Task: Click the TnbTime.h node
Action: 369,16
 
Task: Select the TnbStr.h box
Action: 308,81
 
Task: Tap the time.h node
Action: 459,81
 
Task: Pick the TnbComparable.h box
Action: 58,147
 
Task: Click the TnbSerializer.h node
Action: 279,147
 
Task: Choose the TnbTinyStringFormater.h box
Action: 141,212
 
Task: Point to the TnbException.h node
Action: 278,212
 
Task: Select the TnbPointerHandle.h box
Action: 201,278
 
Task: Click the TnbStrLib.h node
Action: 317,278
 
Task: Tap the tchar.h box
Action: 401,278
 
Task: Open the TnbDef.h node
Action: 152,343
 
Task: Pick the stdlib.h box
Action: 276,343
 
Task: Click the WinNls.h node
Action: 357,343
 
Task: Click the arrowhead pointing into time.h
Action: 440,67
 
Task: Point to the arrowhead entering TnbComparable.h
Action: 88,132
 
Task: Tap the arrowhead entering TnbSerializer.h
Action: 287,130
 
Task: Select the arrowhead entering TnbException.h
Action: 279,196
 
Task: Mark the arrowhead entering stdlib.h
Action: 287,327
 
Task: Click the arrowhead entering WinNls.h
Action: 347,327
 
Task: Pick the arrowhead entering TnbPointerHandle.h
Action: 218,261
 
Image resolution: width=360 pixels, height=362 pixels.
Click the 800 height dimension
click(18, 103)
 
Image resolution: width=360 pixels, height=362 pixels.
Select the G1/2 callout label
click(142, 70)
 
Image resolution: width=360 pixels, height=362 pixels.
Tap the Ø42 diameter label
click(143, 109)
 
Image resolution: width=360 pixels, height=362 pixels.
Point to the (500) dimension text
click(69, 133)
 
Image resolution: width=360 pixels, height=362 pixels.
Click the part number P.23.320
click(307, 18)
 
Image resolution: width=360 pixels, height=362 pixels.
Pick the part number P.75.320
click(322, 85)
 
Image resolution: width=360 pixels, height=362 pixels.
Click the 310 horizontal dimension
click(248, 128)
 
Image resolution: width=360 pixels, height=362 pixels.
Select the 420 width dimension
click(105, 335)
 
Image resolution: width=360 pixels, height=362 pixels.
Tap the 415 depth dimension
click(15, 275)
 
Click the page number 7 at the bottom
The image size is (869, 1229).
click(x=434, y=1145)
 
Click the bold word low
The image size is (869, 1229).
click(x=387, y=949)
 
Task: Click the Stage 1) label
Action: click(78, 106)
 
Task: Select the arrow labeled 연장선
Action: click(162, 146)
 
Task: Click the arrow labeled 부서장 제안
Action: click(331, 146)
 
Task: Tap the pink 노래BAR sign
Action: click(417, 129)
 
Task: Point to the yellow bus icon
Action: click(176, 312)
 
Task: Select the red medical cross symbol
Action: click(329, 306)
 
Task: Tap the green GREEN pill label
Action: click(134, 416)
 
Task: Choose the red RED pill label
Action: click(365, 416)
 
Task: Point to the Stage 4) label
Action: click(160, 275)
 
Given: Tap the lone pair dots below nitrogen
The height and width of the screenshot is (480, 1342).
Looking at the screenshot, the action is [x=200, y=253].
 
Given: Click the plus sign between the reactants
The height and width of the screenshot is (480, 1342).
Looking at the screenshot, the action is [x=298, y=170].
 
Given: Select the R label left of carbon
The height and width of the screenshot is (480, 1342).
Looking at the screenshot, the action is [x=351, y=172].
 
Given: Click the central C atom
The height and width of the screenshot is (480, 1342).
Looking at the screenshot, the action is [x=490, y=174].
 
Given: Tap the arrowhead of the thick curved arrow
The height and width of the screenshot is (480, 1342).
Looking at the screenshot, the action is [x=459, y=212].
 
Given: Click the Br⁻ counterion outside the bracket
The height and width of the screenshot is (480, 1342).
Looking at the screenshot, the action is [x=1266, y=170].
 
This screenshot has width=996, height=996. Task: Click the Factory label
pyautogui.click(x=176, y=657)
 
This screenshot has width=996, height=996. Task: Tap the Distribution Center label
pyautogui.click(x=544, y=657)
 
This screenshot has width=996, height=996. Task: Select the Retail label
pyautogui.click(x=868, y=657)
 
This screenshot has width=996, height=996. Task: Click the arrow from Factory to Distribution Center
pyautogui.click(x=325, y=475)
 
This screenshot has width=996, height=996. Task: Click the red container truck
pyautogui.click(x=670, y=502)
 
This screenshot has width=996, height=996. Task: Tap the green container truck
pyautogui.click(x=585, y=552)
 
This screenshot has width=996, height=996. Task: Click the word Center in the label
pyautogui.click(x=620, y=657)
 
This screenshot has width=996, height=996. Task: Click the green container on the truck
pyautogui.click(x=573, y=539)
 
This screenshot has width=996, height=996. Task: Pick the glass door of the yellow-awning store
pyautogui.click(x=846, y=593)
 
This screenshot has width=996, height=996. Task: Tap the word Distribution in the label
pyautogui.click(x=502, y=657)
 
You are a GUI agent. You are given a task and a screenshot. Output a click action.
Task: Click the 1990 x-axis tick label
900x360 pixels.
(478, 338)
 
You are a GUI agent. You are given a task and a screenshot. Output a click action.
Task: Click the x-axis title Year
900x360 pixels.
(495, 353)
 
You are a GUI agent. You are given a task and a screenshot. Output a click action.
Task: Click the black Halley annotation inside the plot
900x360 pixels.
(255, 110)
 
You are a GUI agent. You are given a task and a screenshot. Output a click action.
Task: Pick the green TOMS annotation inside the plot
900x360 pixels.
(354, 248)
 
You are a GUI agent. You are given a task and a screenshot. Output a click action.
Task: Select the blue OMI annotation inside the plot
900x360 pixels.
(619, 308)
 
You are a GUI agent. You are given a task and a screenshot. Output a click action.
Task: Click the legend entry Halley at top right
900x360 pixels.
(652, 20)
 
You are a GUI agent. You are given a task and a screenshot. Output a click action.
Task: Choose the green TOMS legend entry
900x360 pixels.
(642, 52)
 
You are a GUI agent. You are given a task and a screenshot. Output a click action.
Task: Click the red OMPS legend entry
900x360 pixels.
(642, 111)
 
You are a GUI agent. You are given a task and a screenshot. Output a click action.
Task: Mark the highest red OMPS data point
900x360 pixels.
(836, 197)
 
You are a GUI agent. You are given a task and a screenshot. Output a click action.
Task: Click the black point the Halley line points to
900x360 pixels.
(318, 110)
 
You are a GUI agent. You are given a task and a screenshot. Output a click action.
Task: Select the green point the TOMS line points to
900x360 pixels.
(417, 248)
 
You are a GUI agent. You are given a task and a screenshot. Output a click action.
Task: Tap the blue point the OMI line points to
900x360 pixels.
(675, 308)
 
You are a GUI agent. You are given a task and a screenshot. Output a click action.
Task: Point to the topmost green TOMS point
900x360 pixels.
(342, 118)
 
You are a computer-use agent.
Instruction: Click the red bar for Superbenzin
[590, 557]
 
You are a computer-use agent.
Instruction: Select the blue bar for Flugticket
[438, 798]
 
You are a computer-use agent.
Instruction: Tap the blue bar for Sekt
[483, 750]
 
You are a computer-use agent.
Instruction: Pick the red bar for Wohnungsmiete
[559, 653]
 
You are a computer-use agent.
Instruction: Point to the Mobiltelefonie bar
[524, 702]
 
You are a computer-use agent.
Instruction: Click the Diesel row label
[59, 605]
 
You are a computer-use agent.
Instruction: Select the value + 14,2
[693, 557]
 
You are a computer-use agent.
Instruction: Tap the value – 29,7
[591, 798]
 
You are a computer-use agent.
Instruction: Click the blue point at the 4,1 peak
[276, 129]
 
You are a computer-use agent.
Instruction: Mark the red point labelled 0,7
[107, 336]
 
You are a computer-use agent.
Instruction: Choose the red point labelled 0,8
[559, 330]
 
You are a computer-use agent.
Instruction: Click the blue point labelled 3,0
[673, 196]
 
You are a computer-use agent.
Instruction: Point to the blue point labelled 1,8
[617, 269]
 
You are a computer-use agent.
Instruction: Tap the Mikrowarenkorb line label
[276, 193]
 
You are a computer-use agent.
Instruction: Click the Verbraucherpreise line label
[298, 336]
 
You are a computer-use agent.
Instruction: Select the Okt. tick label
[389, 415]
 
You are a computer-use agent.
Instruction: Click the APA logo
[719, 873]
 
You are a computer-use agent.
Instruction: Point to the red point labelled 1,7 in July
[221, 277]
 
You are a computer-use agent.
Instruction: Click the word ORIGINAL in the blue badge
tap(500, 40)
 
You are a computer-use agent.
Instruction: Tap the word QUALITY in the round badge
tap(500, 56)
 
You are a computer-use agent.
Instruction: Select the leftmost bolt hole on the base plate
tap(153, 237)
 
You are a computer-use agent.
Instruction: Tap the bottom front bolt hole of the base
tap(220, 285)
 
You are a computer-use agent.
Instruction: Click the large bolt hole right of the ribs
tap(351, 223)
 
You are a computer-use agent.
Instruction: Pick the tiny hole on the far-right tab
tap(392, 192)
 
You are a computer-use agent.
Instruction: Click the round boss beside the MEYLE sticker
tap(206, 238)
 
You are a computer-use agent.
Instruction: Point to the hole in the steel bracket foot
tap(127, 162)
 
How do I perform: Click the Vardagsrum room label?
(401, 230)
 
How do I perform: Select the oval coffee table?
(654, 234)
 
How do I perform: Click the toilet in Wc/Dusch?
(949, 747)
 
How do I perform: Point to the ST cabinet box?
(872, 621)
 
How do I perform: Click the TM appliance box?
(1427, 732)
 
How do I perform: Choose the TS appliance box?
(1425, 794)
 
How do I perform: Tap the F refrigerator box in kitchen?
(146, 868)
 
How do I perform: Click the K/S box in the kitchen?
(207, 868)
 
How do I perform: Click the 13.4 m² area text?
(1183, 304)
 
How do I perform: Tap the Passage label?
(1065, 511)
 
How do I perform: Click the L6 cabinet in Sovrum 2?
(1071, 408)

= Your task =
Reproduce the material starting at the line that contains "Task: Point to the yellow bus icon" and ending after the line that contains "pyautogui.click(x=544, y=657)". Keep every line, requests included, but add -29 to each coordinate in the answers.

= Reply =
Task: Point to the yellow bus icon
Action: click(147, 283)
 
Task: Select the red medical cross symbol
Action: click(300, 277)
 
Task: Tap the green GREEN pill label
Action: click(105, 387)
 
Task: Choose the red RED pill label
Action: click(336, 387)
 
Task: Point to the Stage 4) label
Action: click(131, 246)
 
Given: Tap the lone pair dots below nitrogen
The height and width of the screenshot is (480, 1342).
Looking at the screenshot, the action is [x=171, y=224].
 
Given: Click the plus sign between the reactants
The height and width of the screenshot is (480, 1342).
Looking at the screenshot, the action is [x=269, y=141].
 
Given: Select the R label left of carbon
The height and width of the screenshot is (480, 1342).
Looking at the screenshot, the action is [x=322, y=143].
 
Given: Click the central C atom
The height and width of the screenshot is (480, 1342).
Looking at the screenshot, the action is [x=461, y=145].
 
Given: Tap the arrowhead of the thick curved arrow
The height and width of the screenshot is (480, 1342).
Looking at the screenshot, the action is [x=430, y=183].
 
Given: Click the Br⁻ counterion outside the bracket
The height and width of the screenshot is (480, 1342).
Looking at the screenshot, the action is [x=1237, y=141].
 
This screenshot has width=996, height=996. Task: Click the Factory label
pyautogui.click(x=147, y=628)
 
This screenshot has width=996, height=996. Task: Tap the Distribution Center label
pyautogui.click(x=515, y=628)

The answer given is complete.